犯罪行為を個人で取り締まるYouTuberが急増している。先日、ジャニーズタレントの舞台チケットを高額転売する女性を逮捕したという動画がSNSにアップされ、「私人逮捕」がトレンド入りした。ライバルの登場によって動画の内容は過激化し、今後はYouTuberの方が逮捕される可能性もある。
「9月13日から14日にかけ、犯罪撲滅活動家を名乗る人物がX(旧Twitter)やYouTubeに『ジャニーズ美人違法チケット転売ヤー確保』などと題した複数の動画をアップしました。動画ではジャニーズタレントが出演する舞台のチケット、定価1万3300円を7万円で複数人に転売していた女性を現行犯で捕まえ、警察に引き渡す様子が収められていたのです。
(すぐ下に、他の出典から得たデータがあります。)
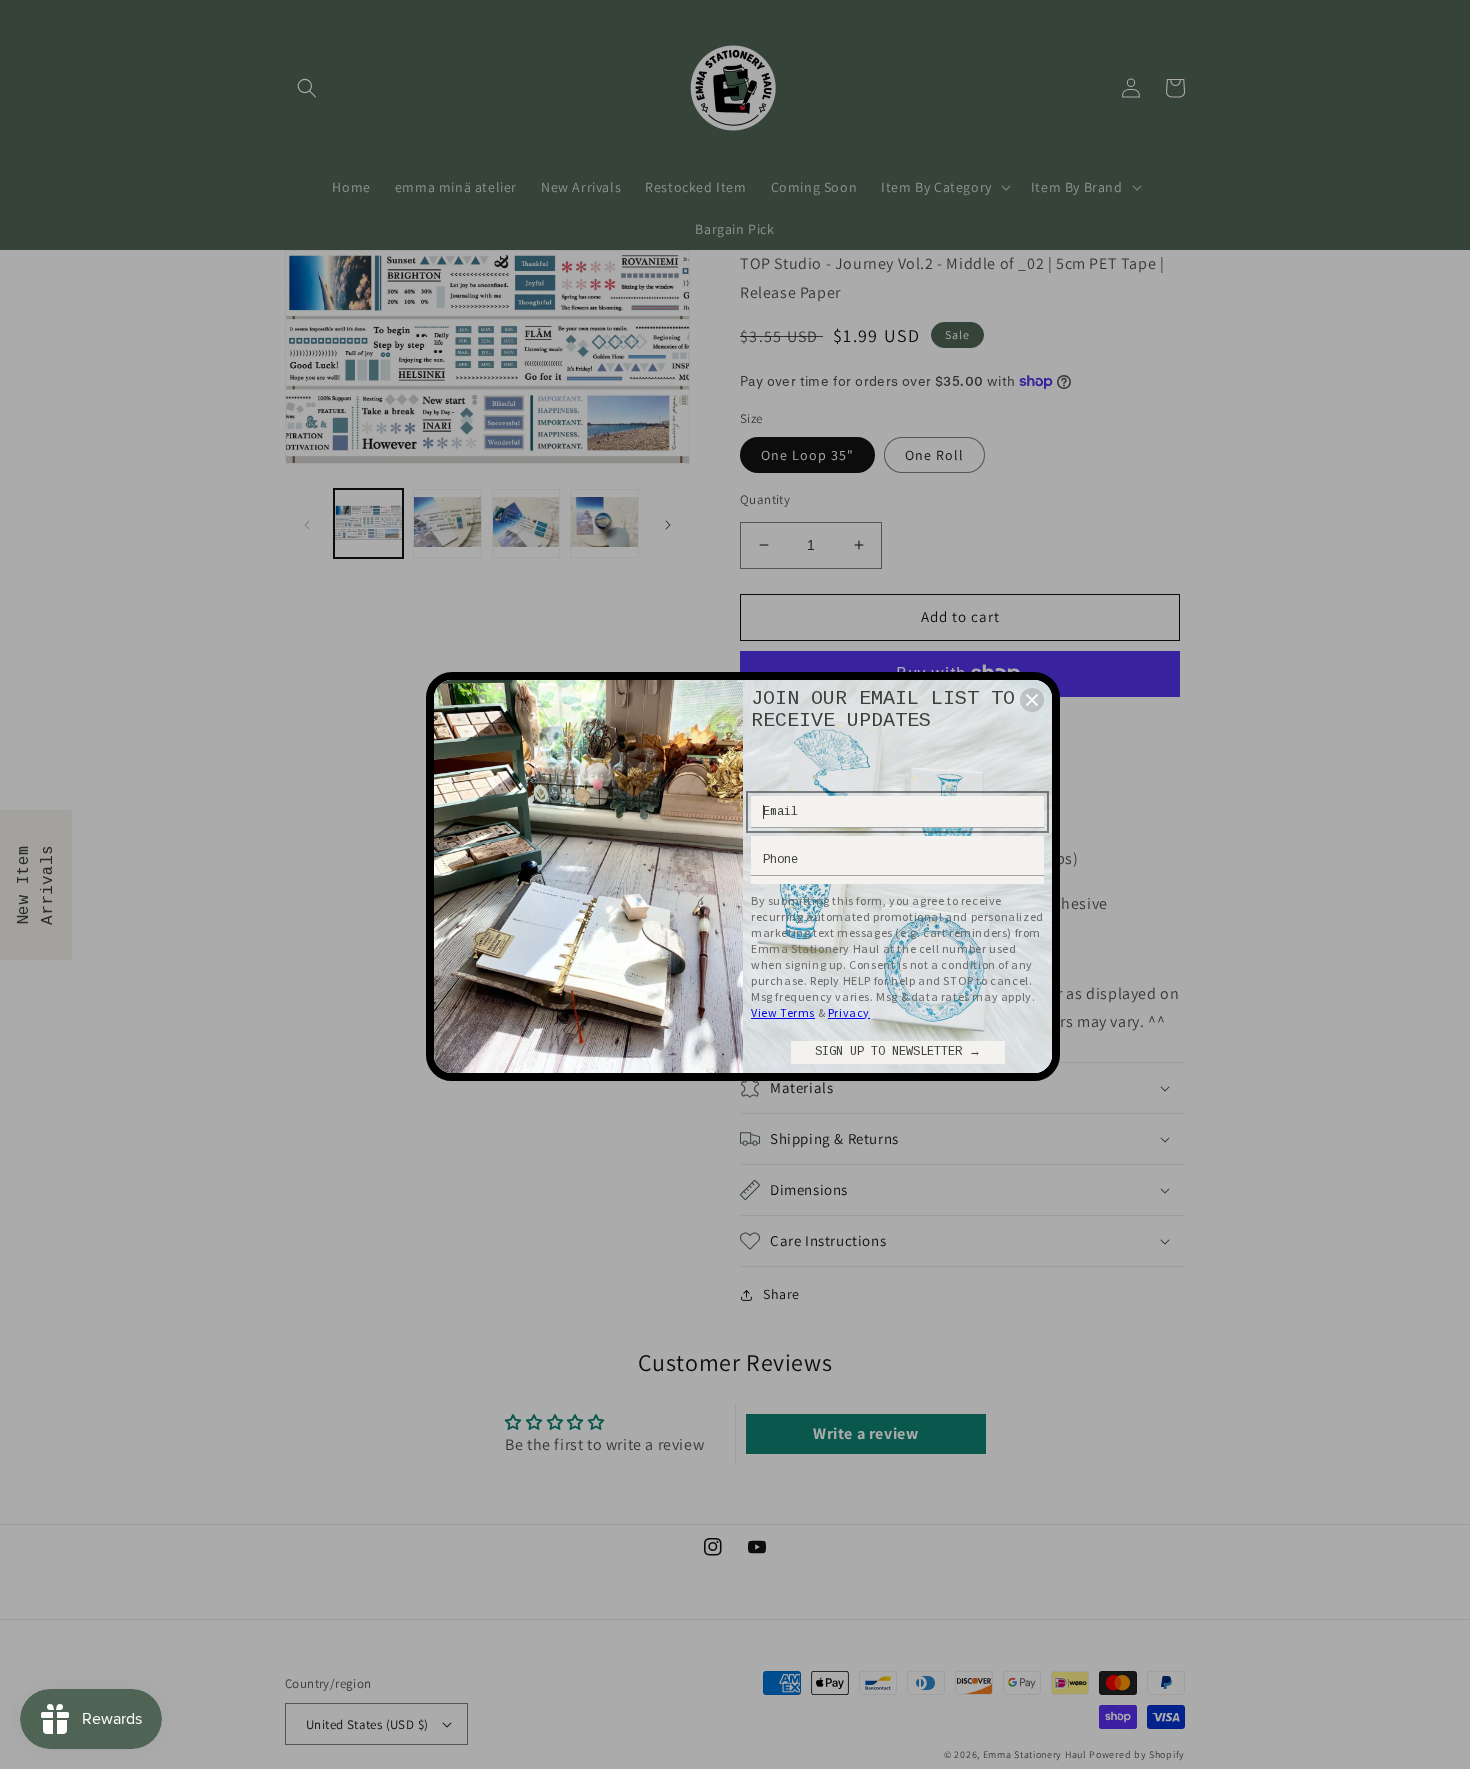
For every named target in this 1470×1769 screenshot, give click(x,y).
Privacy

社会問題にもなっているチケットの高額転売の犯人を逮捕したことに称賛の声が上がる一方で、1人の女性を複数の男性で取り囲んで撮影をおこない、服や体を掴んで女性を制止する姿には批判の声も相次いでいます」(ウェブライター)
最近では、こうした「私人逮捕」を撮影した動画が人気で、転売ヤーの他にも痴漢や盗み撮り行為などを個人で取り締まるYouTuberが増えている。もともとは偶然痴漢の現場などに居合わせた人が犯人を逮捕する模様を撮影した動画が『スカッと系』として話題となっていたのだが、自ら犯人を探しに行くといった自警団化した集団へとエスカレート。中には「駅を3時間以上徘徊していた男性を異常だとして警察に連れ行く」などと、私人による冤罪逮捕動画も問題となっている。ウェブライターが続ける。
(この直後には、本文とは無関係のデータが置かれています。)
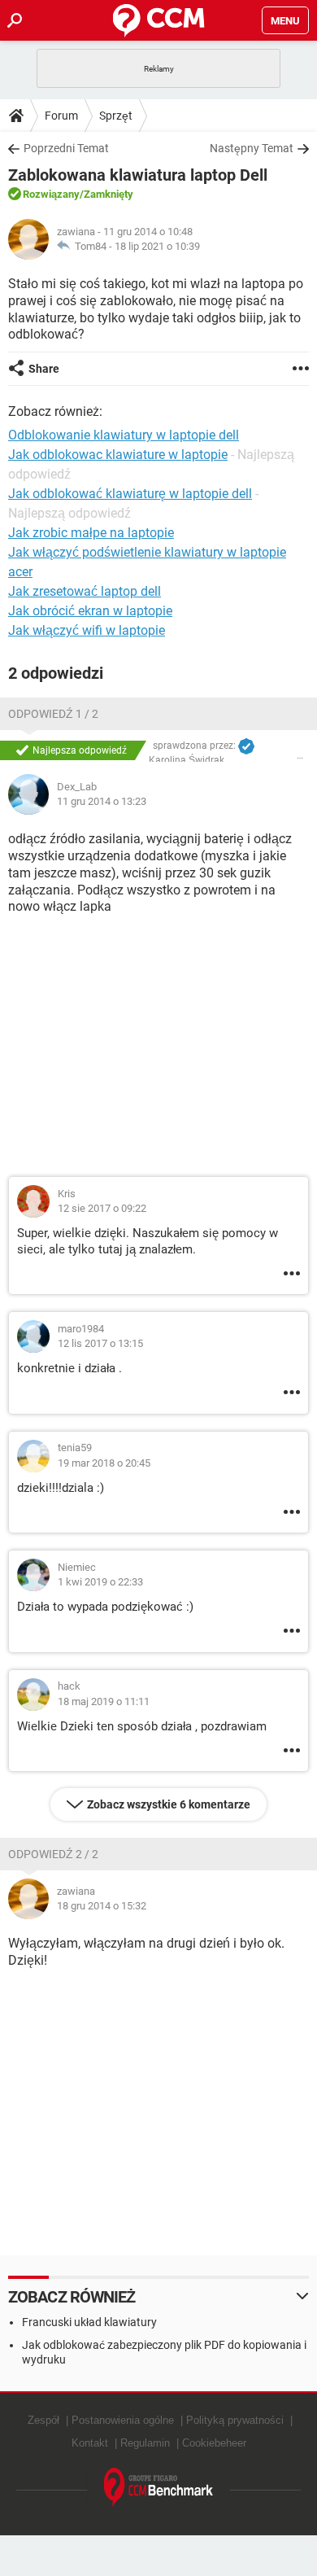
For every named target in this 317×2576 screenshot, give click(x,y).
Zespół (43, 2420)
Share (43, 368)
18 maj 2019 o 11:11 (104, 1701)
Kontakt (90, 2443)
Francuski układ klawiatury (89, 2322)
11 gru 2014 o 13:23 (101, 801)
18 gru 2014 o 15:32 (101, 1906)
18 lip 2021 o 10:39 (157, 246)
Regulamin (145, 2443)
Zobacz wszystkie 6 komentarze (168, 1804)
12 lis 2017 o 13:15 (100, 1343)
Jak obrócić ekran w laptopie (90, 611)
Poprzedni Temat (66, 148)
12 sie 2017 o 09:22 (102, 1208)
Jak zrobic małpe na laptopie (91, 532)
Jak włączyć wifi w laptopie (86, 630)
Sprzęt (115, 115)
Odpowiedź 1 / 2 (53, 713)
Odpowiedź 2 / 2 (53, 1854)
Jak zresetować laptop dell (84, 591)
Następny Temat (251, 148)
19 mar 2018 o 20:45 (104, 1463)
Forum (61, 115)
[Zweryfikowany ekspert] (246, 746)
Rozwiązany (51, 194)
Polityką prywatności (235, 2420)
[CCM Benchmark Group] (159, 2488)
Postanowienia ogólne (123, 2420)
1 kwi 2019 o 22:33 (100, 1582)
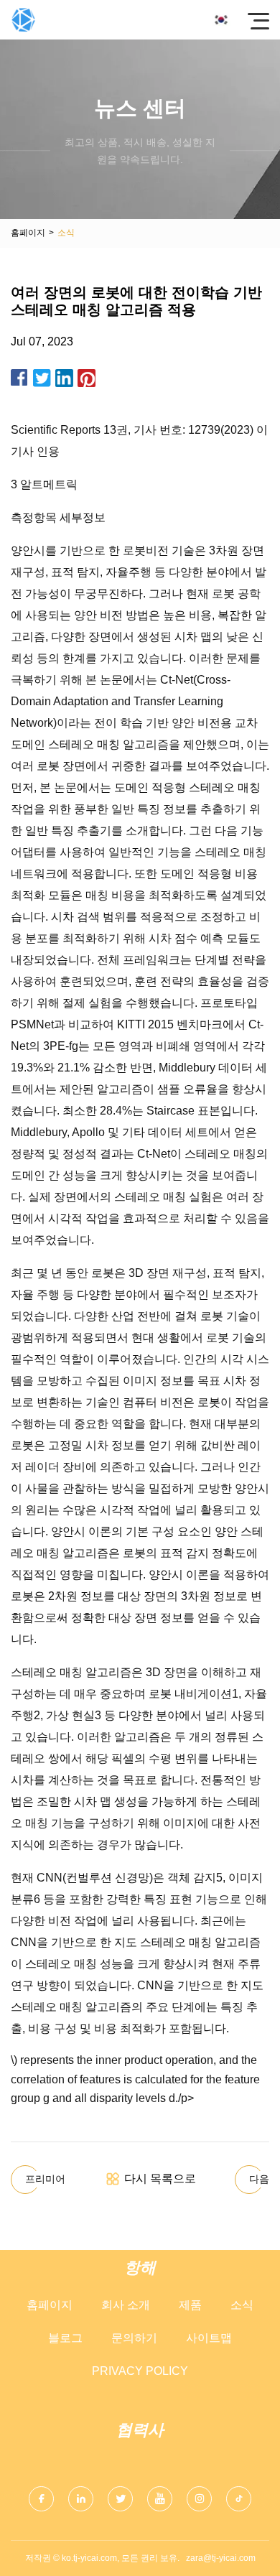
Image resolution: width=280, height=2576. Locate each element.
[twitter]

「本気でただ犯罪を撲滅したいのであれば、警察に撮影した証拠と犯人を引き渡せばいいだけの話で、わざわざYouTubeにアップする必要はなく、再生回数を上げ収益を得たいという狙いが透けて見える場合もある。すでにグレーゾーンどころか一線を越えている動画がいくつも見られますが、動画をアップすることでYouTuber自らが行き過ぎた行為をしている証拠を残すことになります。正義感を振りかざして私人逮捕したつもりがYouTuber側が逆に逮捕されるなんてケースも増えていくると思いますよ」
今年の上半期は飲食店で迷惑行為を撮影した若者の逮捕が相次いだが、下半期は私人逮捕系YouTuberの逮捕が続発するかもしれない。